We are making some headway in our ability to shop in the local markets, but we are never completely sure what we will get when we place our orders. More often than not, when we order food in a restaurant, we are served something totally different than what we thought we were ordering. It is because of this that we are learning to embrace the restaurants that serve a Menu del Día (a set lunch menu, usually about 8-10 Euros). Since we don't know what most of the food is anyway, we don't have to waste time pretending to interpret the menu and we are usually served the best of the restaurant's offerings for that day - it's a great system.
Speaking of restaurants presenting communication issues for us, on Monday we took a day trip up into the mountains to Teruel. It was a chilly, windy day so we spent the majority of our time in cafes and restaurants waiting for our train back to Valencia. We stopped for lunch at a wonderful little restaurant off the plaza. As we were leaving, Caroline needed to use the restroom and asked me to join her. Luckily, the place was pretty crowded so I agreed to go with her (we have been working on letting her go alone if the restroom is within sight). As we tried to leave the restroom, we noticed that the doorknob was broken off the door and we had no way to get out! UGH! Because of the crowd, my door pounding could not be heard and I had to use my cell phone to call Bill, who was waiting outside with Henry.

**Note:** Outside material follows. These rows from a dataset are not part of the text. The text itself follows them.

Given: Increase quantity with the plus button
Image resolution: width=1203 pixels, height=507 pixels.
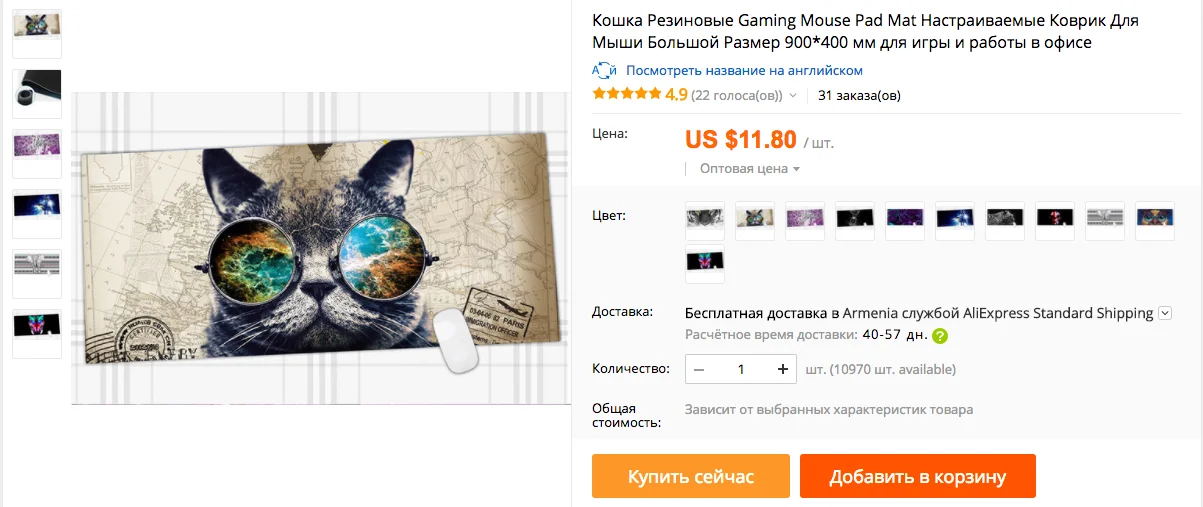Looking at the screenshot, I should [x=783, y=369].
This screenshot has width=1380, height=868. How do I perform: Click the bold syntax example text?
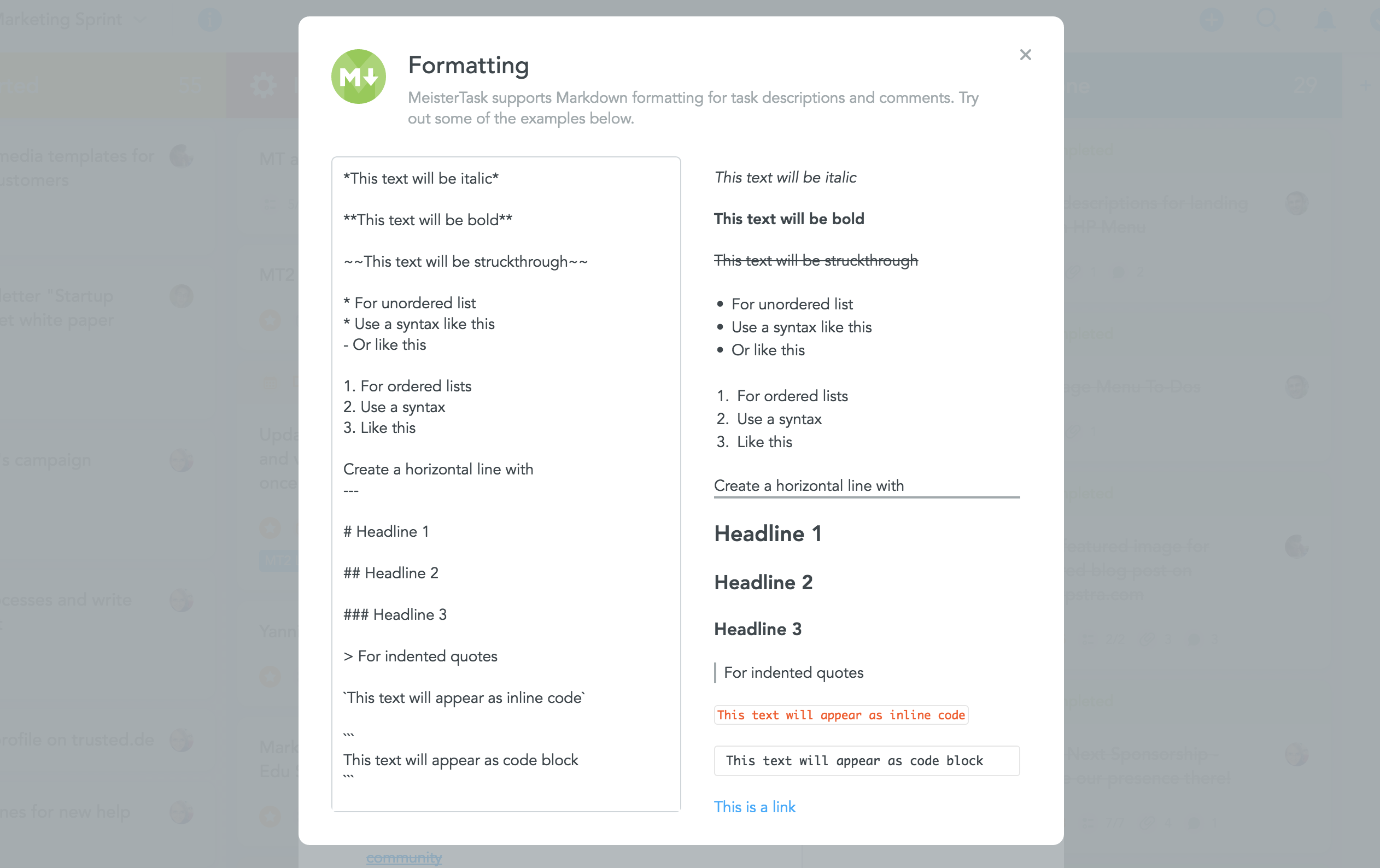point(427,218)
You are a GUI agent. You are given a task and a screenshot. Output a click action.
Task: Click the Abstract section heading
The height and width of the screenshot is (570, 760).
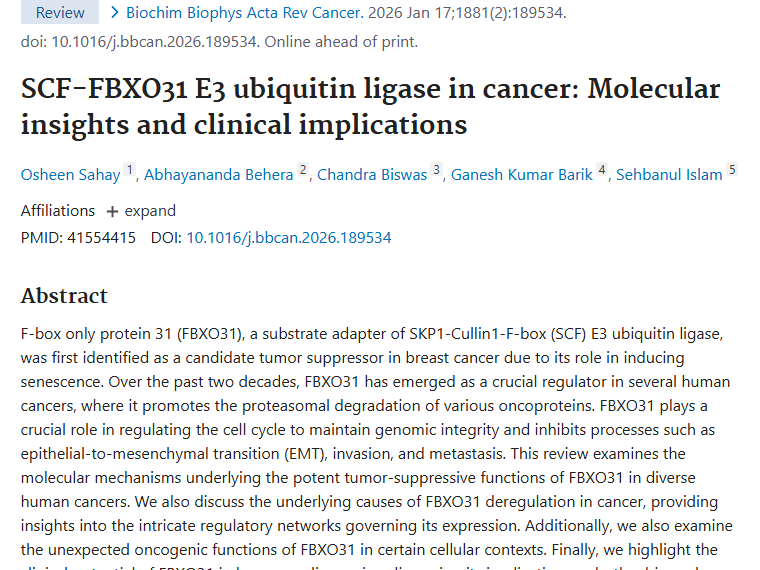tap(64, 296)
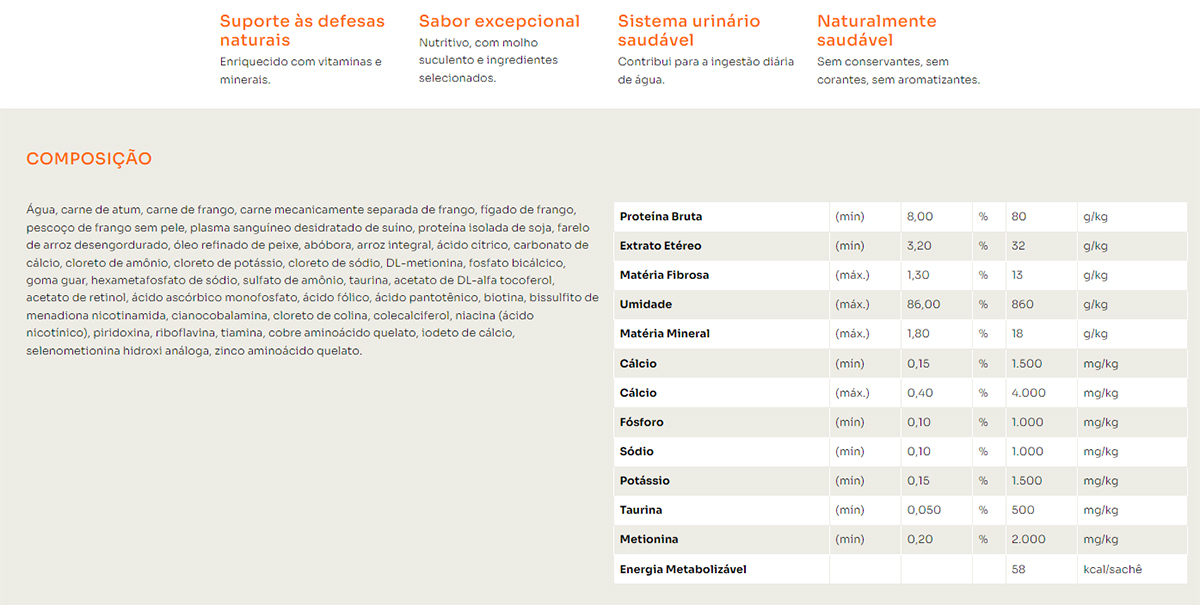Click the "4.000" mg/kg calcium maximum value

click(x=1028, y=393)
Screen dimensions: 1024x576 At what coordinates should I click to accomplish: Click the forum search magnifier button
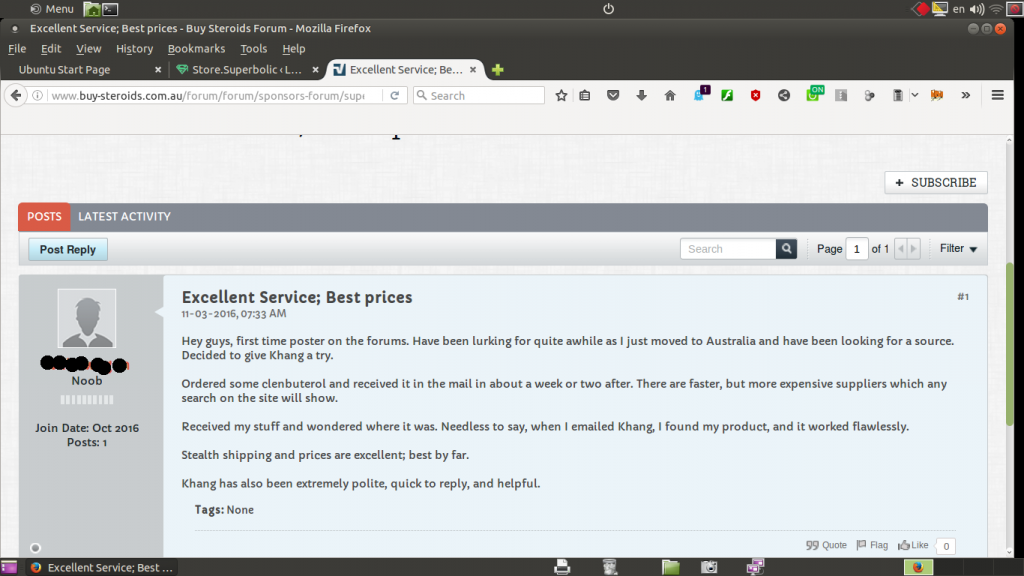787,249
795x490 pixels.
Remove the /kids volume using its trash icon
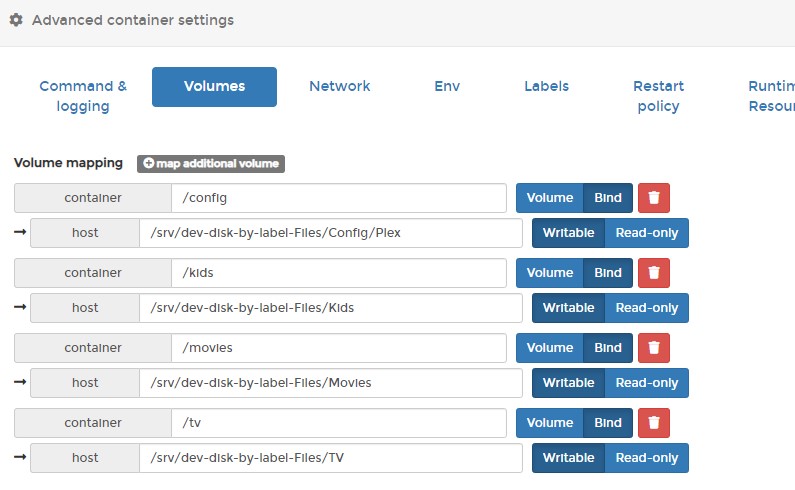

As Caroline began to panic inside with me, Bill tried frantically to tell the restaurant manager that his wife and daughter were stuck in the bathroom (under stress, it is pretty difficult to recall what you have learned about speaking a foreign language!). We could hear them yelling outside the door - which only increased Caroline's anxiety - as they tried to figure out a way to get the door opened. In what I can only imagine as desperation, the manager decided to kick the door open to get us out, so he had to try to communicate to Bill that he would need to phone me to tell us to stand clear of the door. Fortunately, there was just enough room to move away from the door (most of the public Spanish restrooms are TINY), and after a few strikes, the splintered door came flying in. The manager was extremely apologetic and we left amidst stares and murmurs from the remaining patrons (¡Qué triste americanas!). Such DRAMA!
I can't believe how flippant I was about picking up and moving to a foreign country - where we knew no one, didn't speak the language and knew nothing about the culture and customs. I think we made a bigger deal out of moving from the suburbs to downtown Chicago than we did about coming to Spain! There have been a few days - when the language seems completely jumbled and it feels like someone has moved all of the streets around on us - that I have felt defeated and overwhelmed, but those days are rare. That being said, though, I am very proud of the strides we have made and the efforts we will continue to make. Aside from the obvious benefits of growth and education we are all experiencing, the mental exhaustion is helping me sleep very soundly at night, and that's a wonderful thing!